2. Auto dealerships can manage fleets. Today, much of a dealership’s revenue derives from authorized repairs to customers’ vehicles. At first, it may seem that the need for repair services will decline as fewer people purchase personal cars. However, utilization on shared cars will be 3 to 10 fold that on a consumer vehicle (or more!). Without drivers to keep up their own ridesharing cars, carsharing service providers will need to manage and maintain their own fleet of vehicles. Dealership are very well positioned to pivot from maintaining privately-owned vehicles to the upkeep of autonomous fleets, preserving their service department and its revenue stream.
3. Auto dealerships have an inventory of vehicles waiting to be sold that can be rented. Dealerships have an inventory of vehicles that sit idle most of the time. Put into service, these cars can be added to the mobility fleet and make money for the dealership. This is not a foreign concept for dealerships, as authorized dealers have long embraced offering vehicles-as-a-service through leasing programs. There’s not much difference from committing to rent a vehicle for a few years through a lease rather than by the minute or mile through a carsharing or ridesharing program.
For a dealership to adopt this business model, wireless telematics hardware will be needed to allow customers to locate the vehicles and lock or unlock the cars via a smartphone. As these aftermarket boxes and the corresponding wireless connectivity come down in price, there is a low barrier to entry to prep vehicles for a carsharing fleet.

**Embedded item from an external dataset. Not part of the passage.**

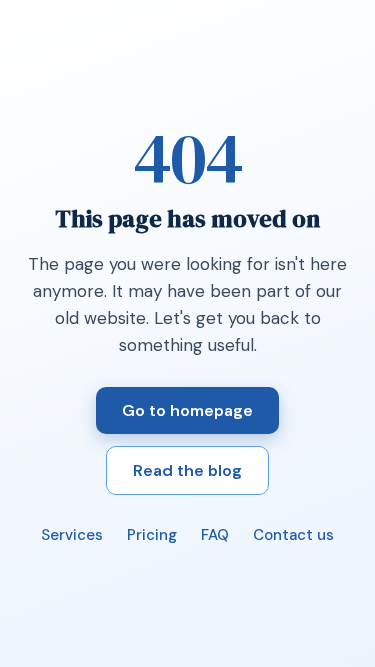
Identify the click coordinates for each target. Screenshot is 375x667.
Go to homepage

Each fleet vehicle has the potential to earn more than $100 each day, which offers more earning potential compared to rental cars or the few hundred dollars a month for leasing the car to one private individual.
4. Auto dealerships can partner with automotive original equipment makers.
Dealerships could partner with OEMs. Using a platform like RideCell would allow the OEMs to provide business and manufacturing expertise and a national or international mobility brand. Dealerships would provide local expertise or operate the service for the OEMs like a franchise model where they share the risk and rewards.
5. The future is all about alliances.
When consumers travel, they seek continuity and seamlessness from their service providers. Alliance models, like the ones used by airlines, are key to offering this kind of easy experience.
With an alliance model built into their service, dealerships would be able to let their customers use mobility services from other dealerships in other cities, eliminating the need for the customer to discover and download each city’s dealer-operated mobility service.
Within the same city, dealerships can also partner with other mobility providers. When a customer requests a car but the nearest car is a long walk or wait for the customer, the service would search for nearby cars from an alliance partner and quickly accommodate the request.
We are continuously presented with new opportunities to reap the rewards of the latest and greatest technology. Do we even remember life before the internet or our smartphones? Soon enough, we will recall personal vehicle ownership in the same way, and it will be up to dealerships to decide if they’ll come along for the ride.